- THE EXERCISE:
Decide whether each statement below agrees with the interview with Yuelin Li, answering yes or no and quoting the words of the interview that settle it: 1. Yuelin received a BFA from Tsinghua University. 2. During graduate school, several students in Yuelin's year made art with metal. 3. The classroom Yuelin sat in on the first day at Parsons was warm.

━━━ PASSAGE PROVIDED

Meet Yuelin Li

We’re excited to introduce you to the always interesting and insightful Yuelin Li. We hope you’ll enjoy our conversation with Yuelin below.

Hi Yuelin, so excited to talk about all sorts of important topics with you today. The first one we want to jump into is about being the only one in the room – for some that’s being the only person of color or the only non-native English speaker or the only non-MBA, etc Can you talk to us about how you have managed to be successful even when you were the only one in the room that looked like you?

I was born in Beijing and received my BFA in Art and Technology from Tsinghua University. Later, I moved to New York to pursue an MFA in Design and Technology at Parsons School of Design. During graduate school, I found my direction in kinetic sculpture and installation, working primarily with metal. I was the only student in my year creating art with this material. To me, metal is more than a medium. It holds emotion and speaks in a language that unfolds slowly.

When I first arrived in the United States, I often felt out of place. I still remember my first day sitting in a classroom on the twelfth floor of Parsons. The air conditioning was too cold, and I felt a subtle separation from the space, from the people, and from the language. The barriers of language, cultural difference, and how I approached making all created a quiet distance between me and the environment around me.

━━━━━━
━━━ DATA SECTION

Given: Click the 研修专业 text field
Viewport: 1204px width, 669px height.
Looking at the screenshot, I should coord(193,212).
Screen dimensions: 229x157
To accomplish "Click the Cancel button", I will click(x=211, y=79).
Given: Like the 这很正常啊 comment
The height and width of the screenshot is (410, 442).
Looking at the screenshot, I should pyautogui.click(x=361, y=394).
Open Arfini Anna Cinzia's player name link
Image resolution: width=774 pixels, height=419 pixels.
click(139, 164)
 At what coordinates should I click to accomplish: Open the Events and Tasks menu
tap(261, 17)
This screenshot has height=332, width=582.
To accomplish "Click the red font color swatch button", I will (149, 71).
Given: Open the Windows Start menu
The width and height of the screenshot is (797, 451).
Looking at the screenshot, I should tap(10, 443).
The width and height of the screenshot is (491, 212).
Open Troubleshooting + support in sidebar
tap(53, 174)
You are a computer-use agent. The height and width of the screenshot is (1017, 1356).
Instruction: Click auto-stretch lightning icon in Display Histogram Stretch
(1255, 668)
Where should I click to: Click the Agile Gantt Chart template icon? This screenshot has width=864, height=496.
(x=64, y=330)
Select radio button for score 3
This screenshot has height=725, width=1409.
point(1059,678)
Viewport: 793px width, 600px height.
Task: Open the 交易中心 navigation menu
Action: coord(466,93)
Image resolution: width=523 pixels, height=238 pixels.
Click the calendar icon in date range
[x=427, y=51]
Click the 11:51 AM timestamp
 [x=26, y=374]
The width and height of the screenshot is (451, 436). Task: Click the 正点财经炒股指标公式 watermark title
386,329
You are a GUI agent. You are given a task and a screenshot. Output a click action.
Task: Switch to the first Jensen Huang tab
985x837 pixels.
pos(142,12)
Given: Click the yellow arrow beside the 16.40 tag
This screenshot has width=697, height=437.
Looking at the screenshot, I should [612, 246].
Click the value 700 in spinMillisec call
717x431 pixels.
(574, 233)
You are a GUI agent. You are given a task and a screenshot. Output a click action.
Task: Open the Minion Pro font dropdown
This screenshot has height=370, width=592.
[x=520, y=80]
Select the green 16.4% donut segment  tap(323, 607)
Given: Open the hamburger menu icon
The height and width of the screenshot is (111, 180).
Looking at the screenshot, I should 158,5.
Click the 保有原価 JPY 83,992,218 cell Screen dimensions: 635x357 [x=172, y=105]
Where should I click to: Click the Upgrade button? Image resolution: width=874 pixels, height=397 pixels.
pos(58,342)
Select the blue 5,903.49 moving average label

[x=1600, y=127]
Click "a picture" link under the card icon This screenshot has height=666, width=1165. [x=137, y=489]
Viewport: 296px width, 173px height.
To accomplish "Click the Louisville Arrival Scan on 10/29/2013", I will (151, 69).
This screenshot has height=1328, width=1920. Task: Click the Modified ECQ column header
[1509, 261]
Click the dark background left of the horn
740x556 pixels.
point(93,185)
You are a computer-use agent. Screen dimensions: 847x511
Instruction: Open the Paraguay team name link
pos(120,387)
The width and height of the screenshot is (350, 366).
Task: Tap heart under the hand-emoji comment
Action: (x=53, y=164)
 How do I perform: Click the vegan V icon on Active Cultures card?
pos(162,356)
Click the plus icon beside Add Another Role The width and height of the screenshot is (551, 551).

━━━━━━

- ANSWER TO THIS EXERCISE:
1. Yes: "received my BFA in Art and Technology from Tsinghua University"
2. No: "I was the only student in my year creating art with this material."
3. No: "The air conditioning was too cold"